- REUTERS/Kai Pfaffenbach
- The European Central Bank left monetary policy unchanged at its July meeting.
- This was widely expected, with most analysts forecasting little change in the last meeting before the central bank’s summer break.
- Quantitative easing in the eurozone will end at the end of 2018, the ECB reaffirmed.
LONDON – The European Central Bank left its monetary policy entirely unchanged at the July meeting of its governing council on Thursday, as had been expected.
That means a base deposit rate of -0.4%, and a quantitative easing program of €30 billion per month – a figure that will be reduced to 15 billion euros per month from September as the bank winds down its bond buying. The ECB will cease purchasing bonds from the end of 2018.
The bank continued, however, to hint that an interest-rate hike could be on the way in the next year or so.
“The Governing Council expects the key ECB interest rates to remain at their present levels at least through the summer of 2019,” it said in a statement, adding “in any case for as long as necessary to ensure the continued sustained convergence of inflation to levels that are below, but close to, 2% over the medium term.”
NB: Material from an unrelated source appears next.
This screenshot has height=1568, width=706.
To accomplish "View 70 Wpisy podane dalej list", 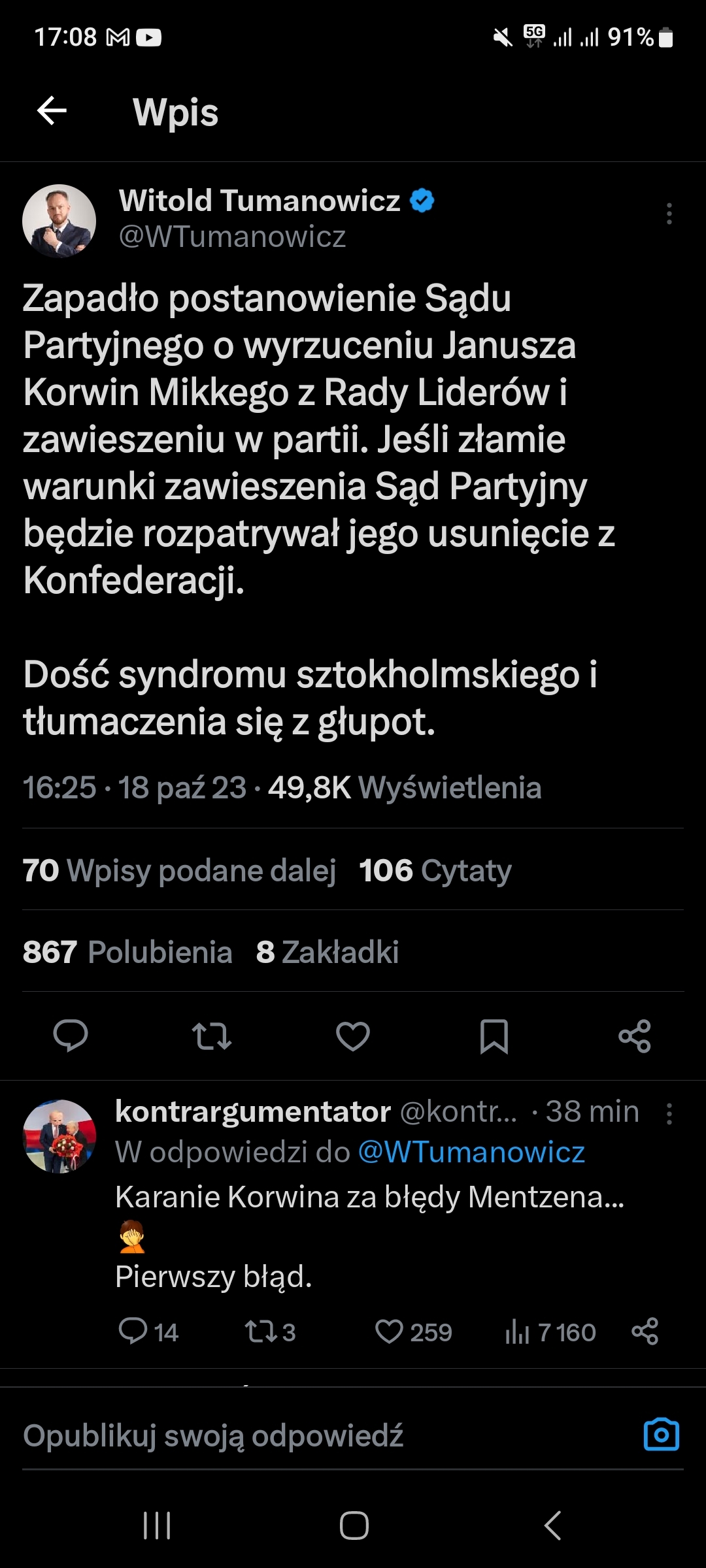I will click(179, 870).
This assessment was corroborated by President Mario Draghi during a press conference after the decision, in which he had a positive view of the eurozone economy.
“While uncertainties, notably related to the global trade environment, remain prominent, the information available since our last monetary policy meeting indicates that the euro area economy is proceeding along a solid and broad-based growth path,” he told reporters at the ECB’s Frankfurt headquarters
The meeting was always expected to be uneventful, with economists unanimous in their beliefs that policy would be unchanged. July’s meeting is the last before the central bank’s extended summer break, and is traditionally lacking in any significant action.
“As expected, today’s meeting yielded little new information with regards to the policy outlook following last month’s forward guidance update,” Andrew Wilson, CEO of Goldman Sachs Asset Management Europe, said in an email.
The euro was little moved on the decision, reflecting the fact that it was in line with market expectations.